Cuspal deflection and depth of cure in resin-based composite restorations filled by using bulk, incremental and transtooth-illumination techniques

Affiliations
Comparative Study

Cuspal deflection and depth of cure in resin-based composite restorations filled by using bulk, incremental and transtooth-illumination techniques

Carlos E Campodonico et al. J Am Dent Assoc. 2011 Oct.

Abstract

Background: Restoration techniques affect shrinkage stress and depth of cure.

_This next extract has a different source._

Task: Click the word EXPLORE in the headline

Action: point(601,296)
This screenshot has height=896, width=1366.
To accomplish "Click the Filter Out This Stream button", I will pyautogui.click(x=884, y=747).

The authors tested cuspal deflection and depth of cure resulting from the use of different techniques (bulk, incremental, bulk/transtooth illumination) and two resin-based composites (deep curing and conventional).

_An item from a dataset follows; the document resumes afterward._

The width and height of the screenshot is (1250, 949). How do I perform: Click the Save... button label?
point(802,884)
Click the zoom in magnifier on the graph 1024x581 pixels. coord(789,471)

Methods: The authors restored extracted teeth with deep-curing X-tra fil (VOCO, Cuxhaven, Germany) (by using bulk and incremental techniques) and Filtek Supreme Plus (3M ESPE, St. Paul, Minn.) (by using bulk, incremental and bulk/transtooth-illumination techniques). The sample size for each technique was five. They determined cuspal deflections as changes in buccal and lingual surfaces before and after restoration. To determine the extent of cure, they measured hardness 0.5 to 3.5 millimeters deep on the sectioned restorations.

Results: The authors found no difference in cuspal deflection between filling techniques within the same materials (P > .05). They found no difference in hardness for X-tra fil at any depth with either the bulk or the incremental technique (P > .05). Filtek Supreme Plus had higher hardness values at depths of less than 1.5 mm with the bulk/transtooth-illumination technique, whereas the bulk technique resulted in lower hardness values at depths of 2.0 mm and below (P < .05).

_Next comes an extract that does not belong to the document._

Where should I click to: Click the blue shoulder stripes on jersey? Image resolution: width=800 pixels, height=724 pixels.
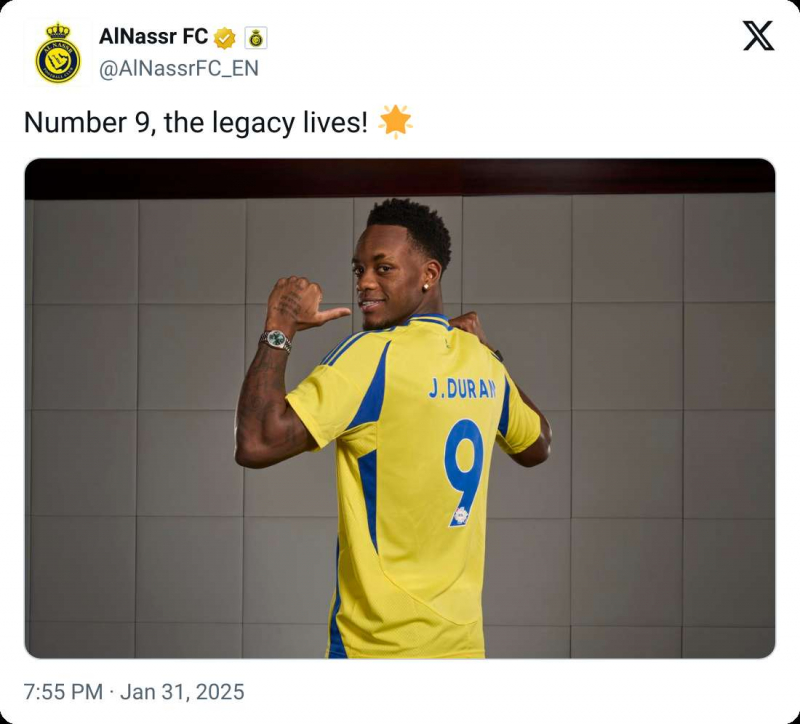pyautogui.click(x=345, y=346)
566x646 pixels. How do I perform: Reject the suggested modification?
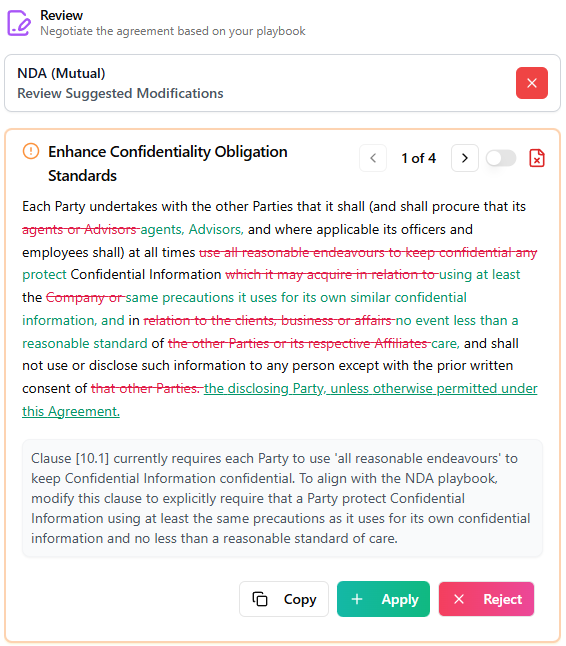point(486,599)
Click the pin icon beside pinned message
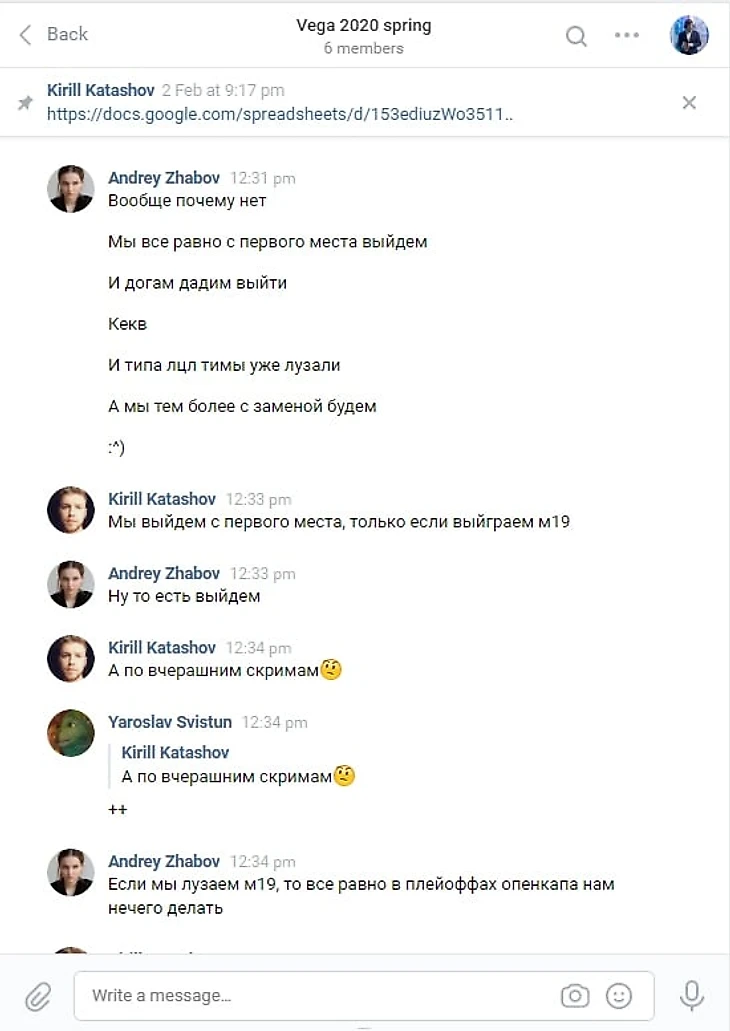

Conclusions: Cuspal deflection was not affected by filling techniques. X-tra fil cured up to a depth of at least 3.5 mm; Filtek Supreme Plus had lower curing values below a depth of 2 mm. The transtooth-illumination technique improved curing depth for restorations placed in bulk.

Clinical implications: When using resin-based composite restorative materials, clinicians should be more concerned about the effect of filling techniques on curing depth than about how these techniques affect shrinkage stresses.